En relevant son principal taux directeur d'un quart de point pour la deuxième fois depuis le début de l'année, à 1,5%, la banque centrale a montré qu'elle se préoccupait, en priorité, de l'ensemble de la zone euro, où l'Allemagne continue d'afficher une croissance insolente. Elle ne laisse donc pas sa politique monétaire 'prise en otage' par la crise financière dans les pays endettés et périphériques qui pourraient avoir besoin d'un répit, ne serait-ce que sur les taux à court terme.

Une décision saluée par la presse allemande, notamment par la Frankfurter Allgemeine Zeitung :

La BCE doit rester tel un roc dans la tempête et affronter les dangers de l'inflation (...). La Banque centrale ne doit pas se focaliser sur les faiblesses des pays périphériques.

Mais redoutée par les pays du sud, comme l'écrit la Vanguardia :

Encore une fois, l'orthodoxie a dicté sa loi à l'institution, écartant une souplesse qui permettait d'aider la faible reprise européenne (…) Il est clair que les pays avec un endettement plus élevé seront punis par l'augmentation des taux, et bien sûr, tous les pays qui sont les plus éloignés d'une reprise économique, c'est-à-dire lesdits périphériques, y compris l'Espagne.

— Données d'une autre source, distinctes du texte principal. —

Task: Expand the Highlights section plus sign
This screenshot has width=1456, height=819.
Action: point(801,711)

Deuxième décision, détaille Le Figaro Economie, un soutien au Portugal attaquée par la dégradation de Moody's :

L'annonce de la suspension 'immédiate' des critères de notation permettant d'accepter la dette du Portugal en contrepartie de ses opérations de refinancement. Cette décision souveraine autorise l'institution monétaire européenne à accepter tous les titres de dette portugaise, "en collatéral", quelles que soient leurs notes, ce qui évitera aux banques portugaises une crise de liquidité qui leur serait fatale. (...) La BCE ajoute un sauvetage monétaire au sauvetage budgétaire lancé par le FMI et l'Union européenne. Un tacle direct aux agences de notation, une critique "plus habituelle dans la bouche des responsables politiques que des banquiers centraux."

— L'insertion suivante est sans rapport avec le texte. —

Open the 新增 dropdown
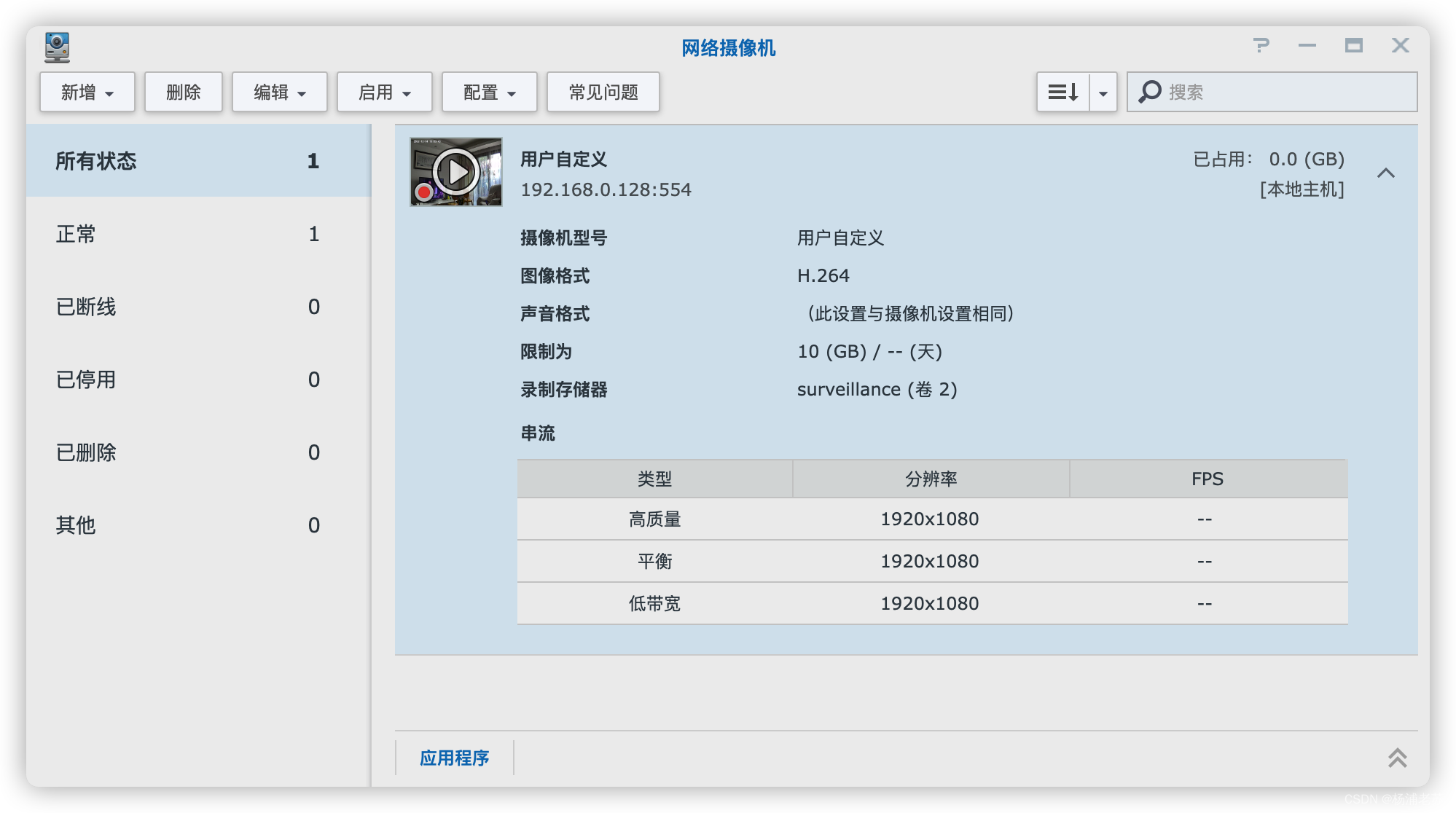 (86, 91)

Par ce soutien, "Jean-Claude Trichet a montré qu'il désapprouvait totalement la décision brutale de l'agence Moody's. Au passage, il a lancé une charge contre la "structure oligopolistique" des agences de notation, dont le fonctionnement est 'procyclique', c'est-à-dire qu'il aggrave les tendances", précise pour sa part Les Echos.

Enfin dernière annonce : le rappel d'un refus catégorique d'un défaut grec. "Jean-Claude Trichet a clairement indiqué que si la dette grecque était mise en défaut, il n'accepterait plus de prendre ses titres en garantie."

Pour l'éditorialiste des Echos,

[Trichet] tord ainsi le cou à un scénario qui commençait à prospérer notamment du côté de Berlin, celui d'un défaut sélectif comme il convient de le qualifier, depuis que l'agence Standard & Poor's en a introduit l'idée. C'est-à-dire une faillite temporaire et limitée dans son ampleur de la Grèce. (…) En posant cette limite, Jean-Claude Trichet est dans son rôle. Il préserve le système bancaire de l'Eurogroupe d'un nouveau choc

Et le journal de conclure :

A court terme, l'orthodoxie du président de la BCE n'arrange personne. Elle accroît même la pression sur les pays en difficulté. Hier, les taux irlandais et italien à 10 ans atteignaient de nouveaux sommets. Mais, à plus long terme, il faut l'espérer, c'est sans doute le prix à payer pour sortir par le haut du tourbillon actuel.